Posted by ESPN.com's Kevin Seifert
BOURBONNAIS, Ill. -- The Chicago Bears insisted Wednesday they were blindsided by kick returner/wide receiver Devin Hester's decision to hold out from training camp. The Bears assume Hester is not happy with the pace of negotiations on a potential contract extension, but general manager Jerry Angelo said: "I really don't know why he isn't here today."

According to Angelo, one of Hester's agents "floated" the idea of a holdout earlier this week. Angelo, however, said he "didn't take it serious because we were still talking." Numbers were still being exchanged, Angelo said, when the decision was made.

"There was no closure," Angelo said. "Usually when you say, 'Hey, it's over, take it or leave it, we're out of money,' you might get a reaction like that. But continuing on into negotiations as we have been, it's surprising. ... We did tell Devin we were going to address his situation and we have. That's where it is. The timing of it maybe wasn't satisfactory to him, but those things kind of run their course."

That lack of urgency apparently set Hester off. He told the Chicago Tribune that the team wasn't "taking it seriously that I wanted to get a new deal." Hester went on to make this outlandish statement:

"You should pay me like I'm one of a kind. It's like dating a girl. When you find somebody that is real special, you're going to do whatever it takes to keep her. You might cut back on what you're giving your mom to give her. And that's how I feel they should treat me."

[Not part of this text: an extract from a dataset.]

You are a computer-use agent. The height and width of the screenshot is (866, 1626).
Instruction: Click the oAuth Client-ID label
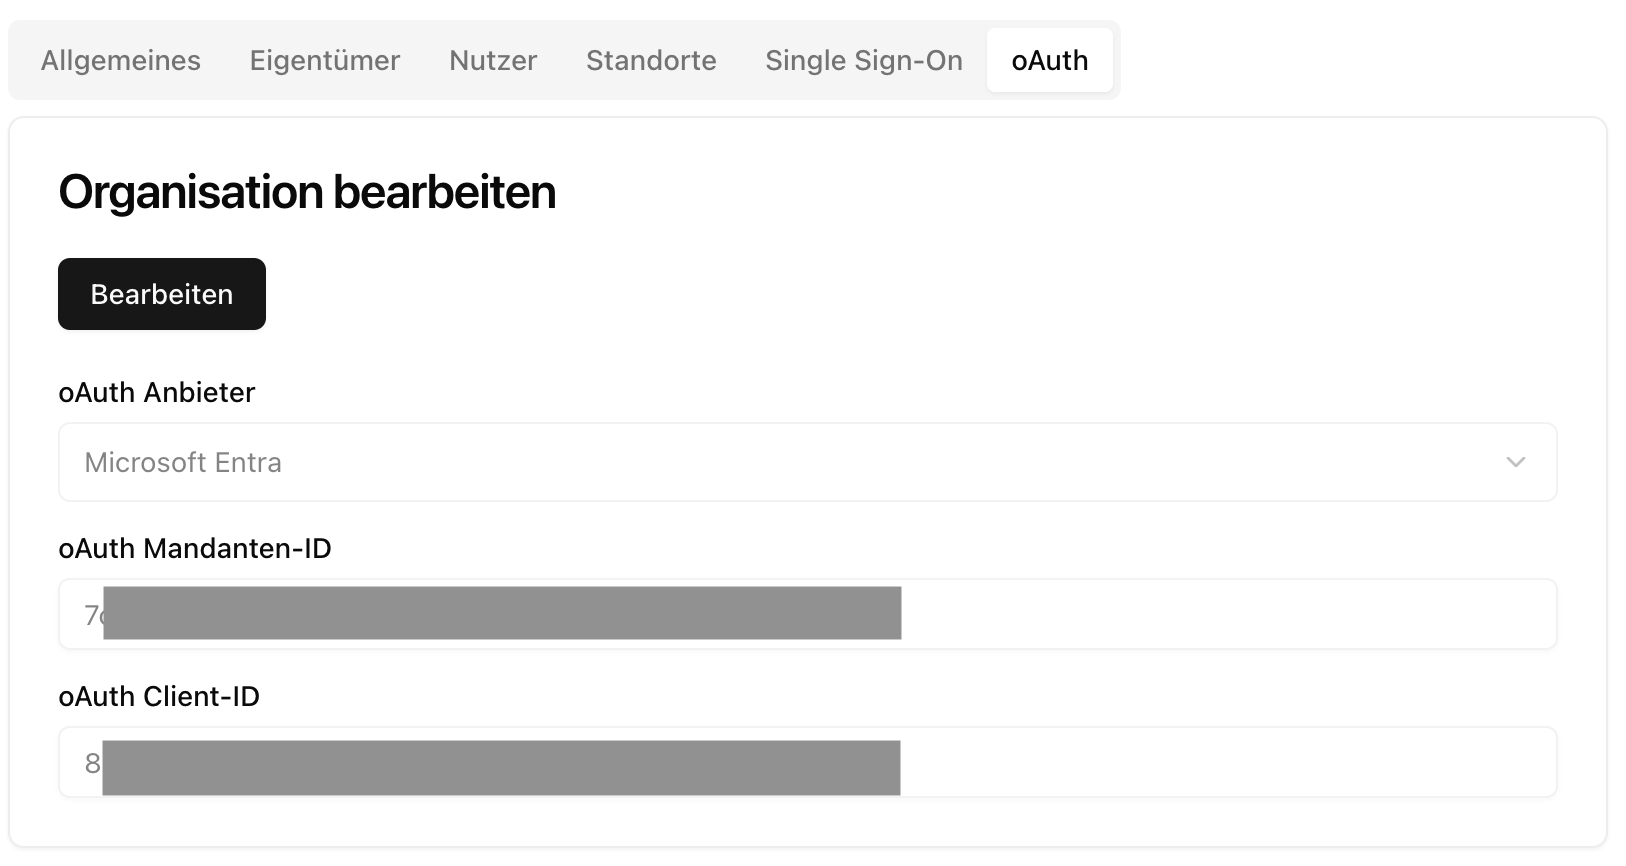(159, 696)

This broadside clearly caught the Bears off-guard and represents a huge setback on the first day of training camp. Coach Lovie Smith and his staff are planning to make Hester a full-time receiver while maintaining his role as the NFL's top returner. After the departures of Bernard Berrian and Muhsin Muhammad, Hester was going to get every opportunity to be the Bears' No. 1 receiver in 2008.

Hester, who has two years remaining on his contract, participated fully in the team's offseason program but still will need maximum training camp time to secure a smooth transition to receiver.

"I know he would like to be out here," Smith said. "He realizes how important his work is, especially for him becoming a full-time receiver."

Hester's absence left the Bears with an underwhelming group of receivers for the first practice of training camp. Veterans Marty Booker and Mark Bradley took the initial repetitions with the first team, while Brandon Lloyd and Rashied Davis also rotated in. The Bears ran plenty of plays for tight ends Desmond Clark and Greg Olsen, a pattern they figure to follow at least until Hester's situation gets resolved.

That could take some time, however. Angelo noted it is the team's right to fine Hester for every day he misses at a maximum of about $15,000 per day. Angelo also said the team has a policy that expects players to participate in camp while negotiating extensions. In other words, the Bears could stop negotiating altogether until Hester reports.

Angelo didn't sound like a general manager who wants to play hardball with one of his favorite players. What's also clear is the Bears never believed Hester would hold out until the minute they realized he wasn't here.